BEGIN Data for analysis

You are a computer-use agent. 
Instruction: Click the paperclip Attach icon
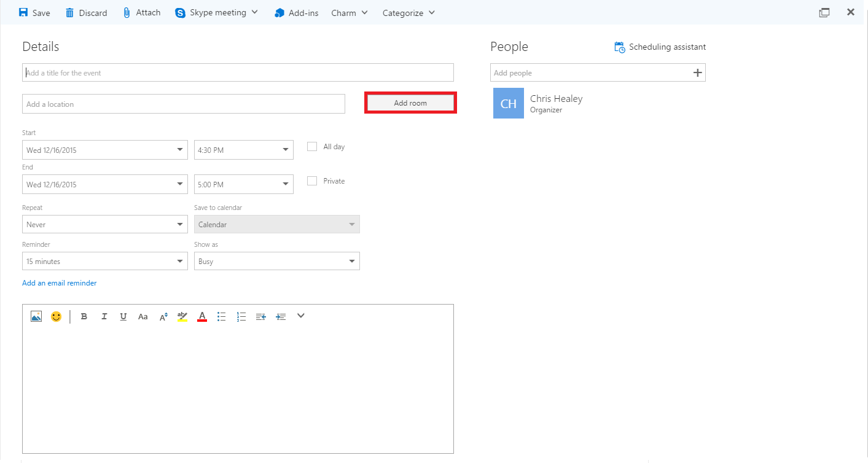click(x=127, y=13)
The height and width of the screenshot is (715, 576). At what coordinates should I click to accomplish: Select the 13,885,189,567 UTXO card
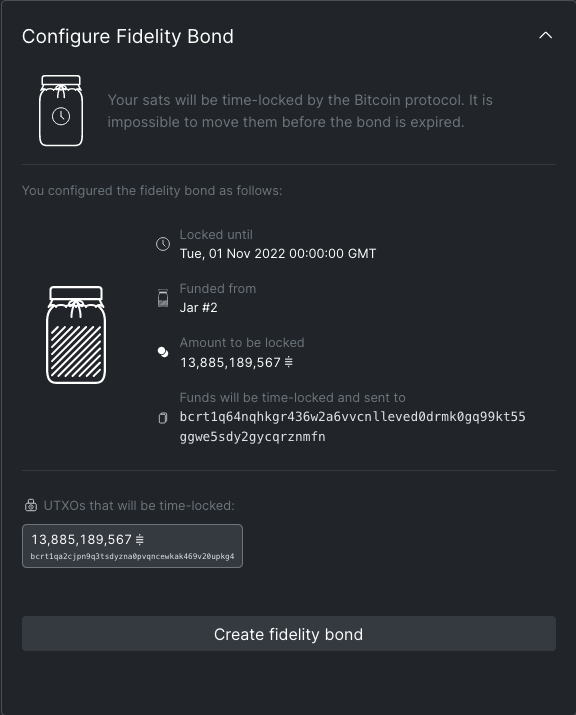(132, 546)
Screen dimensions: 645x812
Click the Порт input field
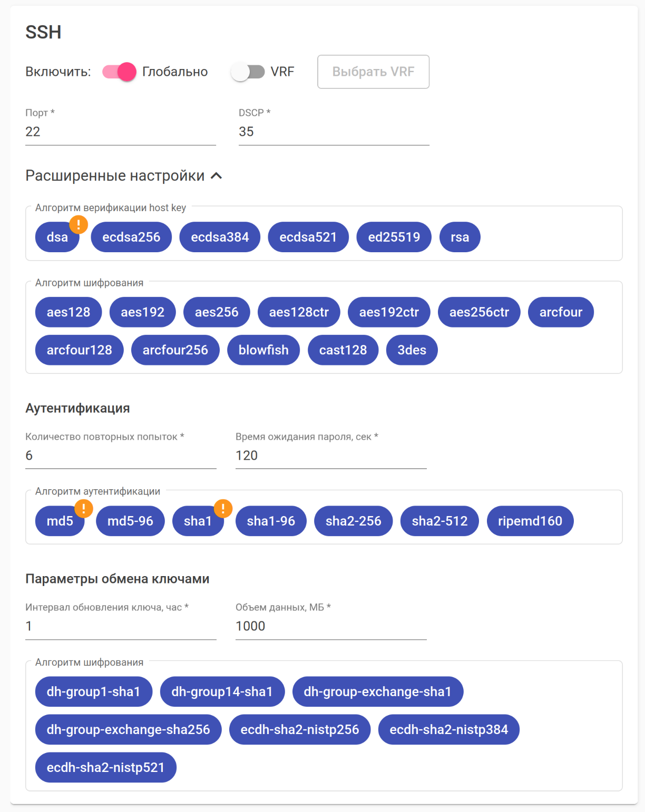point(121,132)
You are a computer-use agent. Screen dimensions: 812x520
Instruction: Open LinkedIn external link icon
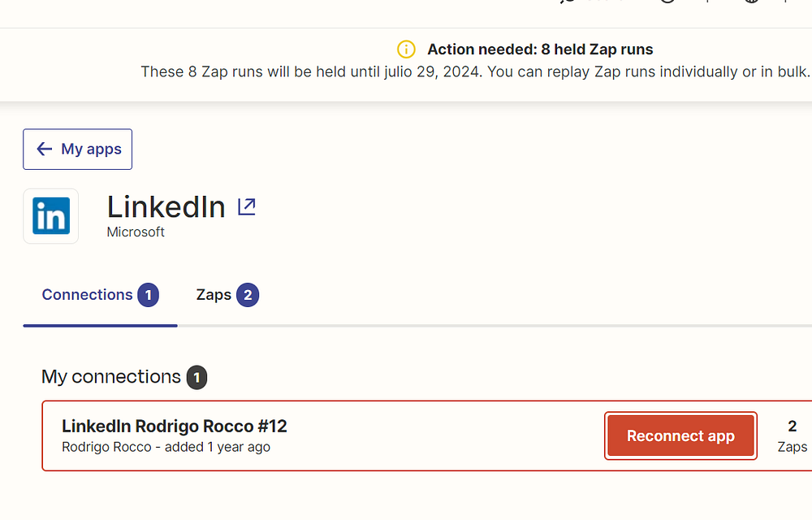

END Data for analysis

In transcribing the material above, reproduce each line exactly and include none of the pictures.

**Result**
You are a computer-use agent. 
Instruction: Click the paperclip Attach icon
click(x=127, y=13)
The height and width of the screenshot is (715, 576). At what coordinates should I click to accomplish: Select the 13,885,189,567 UTXO card
(132, 546)
Screen dimensions: 645x812
Click the Порт input field
point(121,132)
You are a computer-use agent. Screen dimensions: 812x520
Instruction: Open LinkedIn external link icon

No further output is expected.